• Task to carry out: Quote exactly the lines from the one with "Image resolution: width=1290" to the end of the data, both included; omit the pictures.

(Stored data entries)
=== Begin Enclosure ===

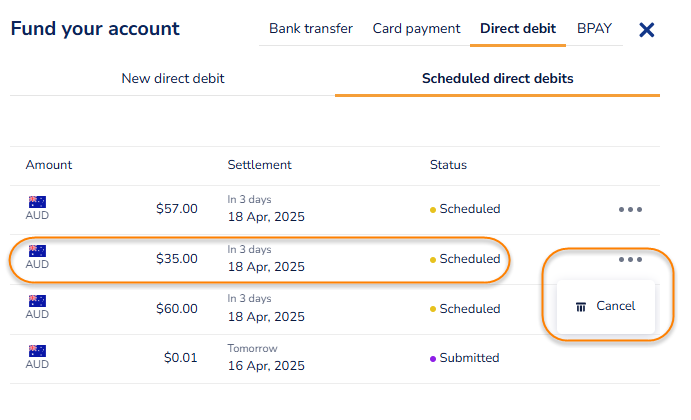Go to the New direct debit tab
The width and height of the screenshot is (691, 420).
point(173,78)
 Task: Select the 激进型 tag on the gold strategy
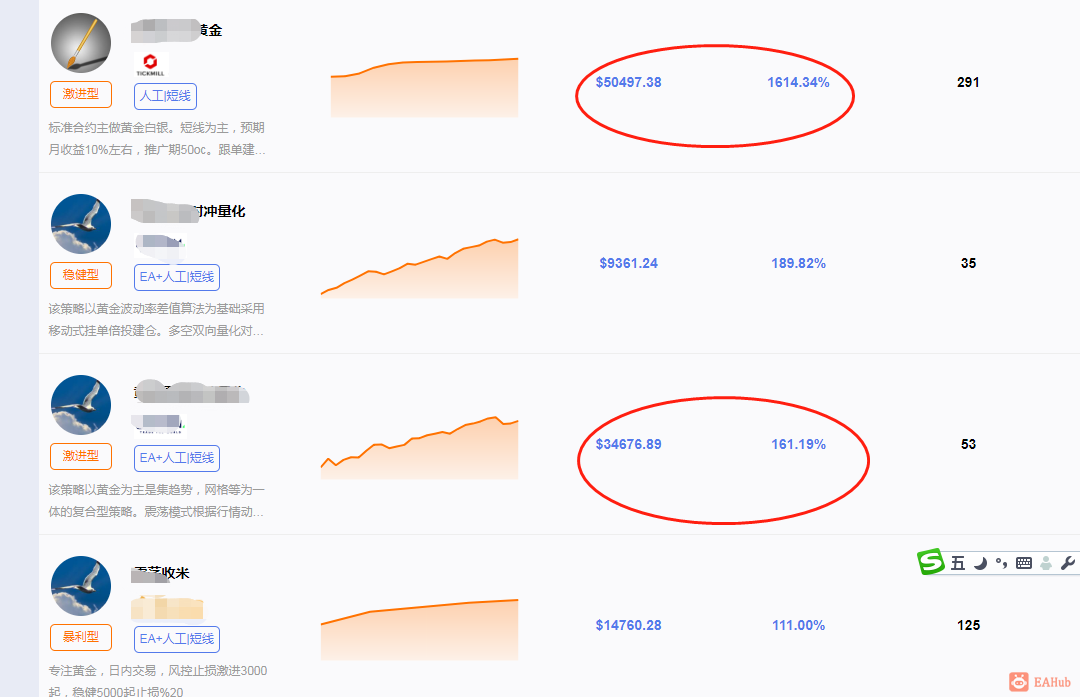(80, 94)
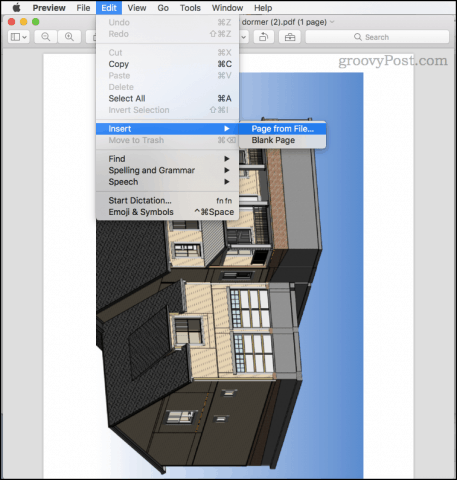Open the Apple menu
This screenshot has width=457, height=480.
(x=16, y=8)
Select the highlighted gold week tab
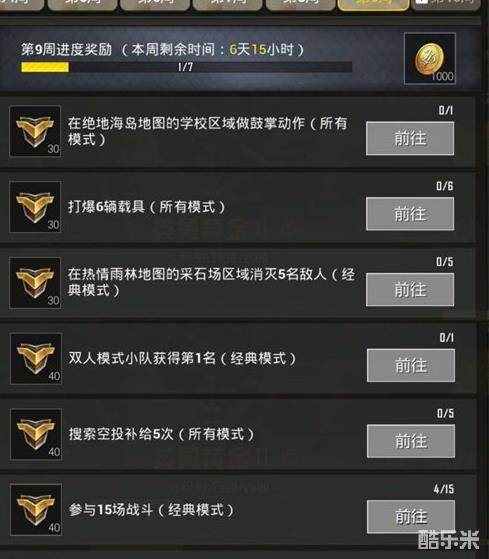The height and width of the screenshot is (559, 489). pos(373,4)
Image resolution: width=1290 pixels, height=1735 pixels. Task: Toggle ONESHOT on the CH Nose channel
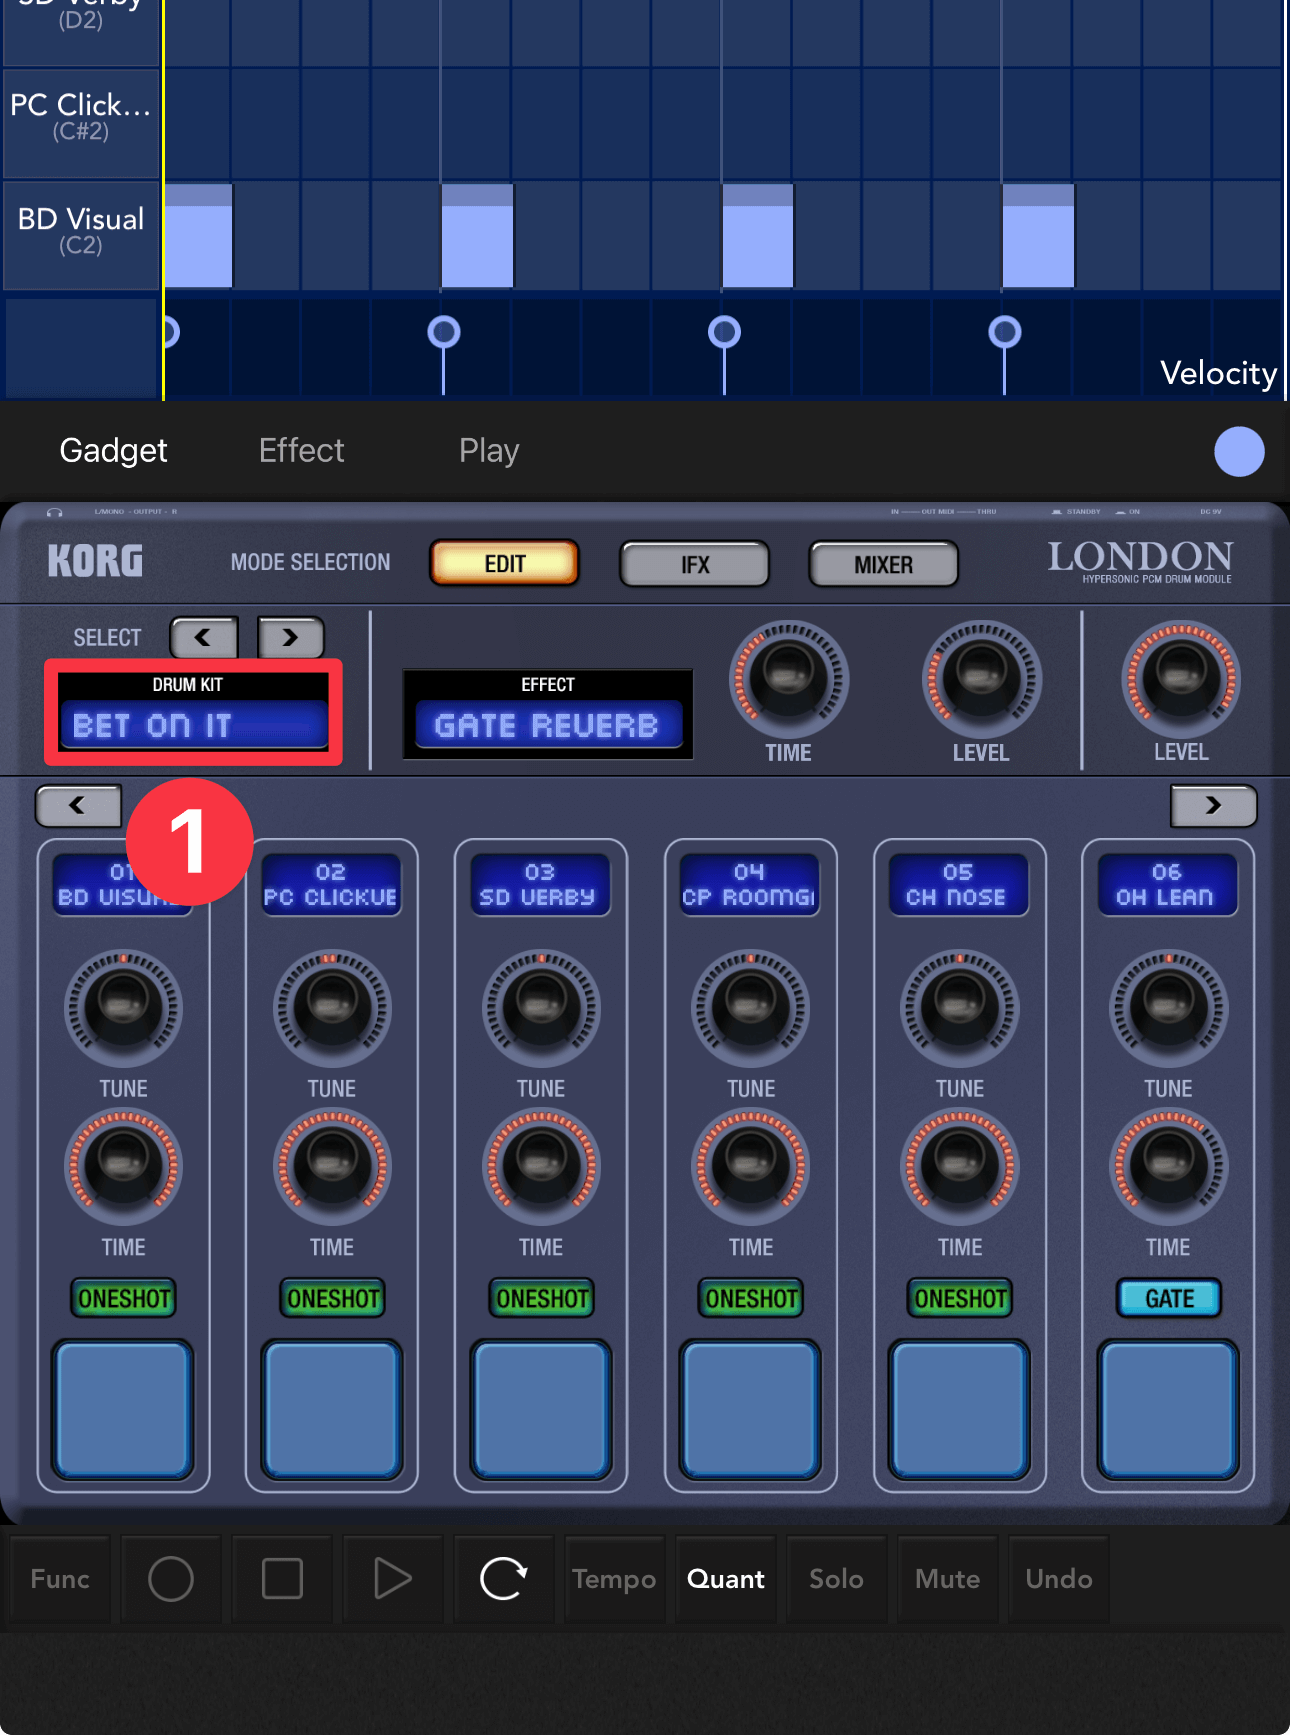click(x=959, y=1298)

=== End Enclosure ===

• Task output:
Image resolution: width=1290 pixels, height=1735 pixels. Task: Toggle ONESHOT on the CH Nose channel
click(x=959, y=1298)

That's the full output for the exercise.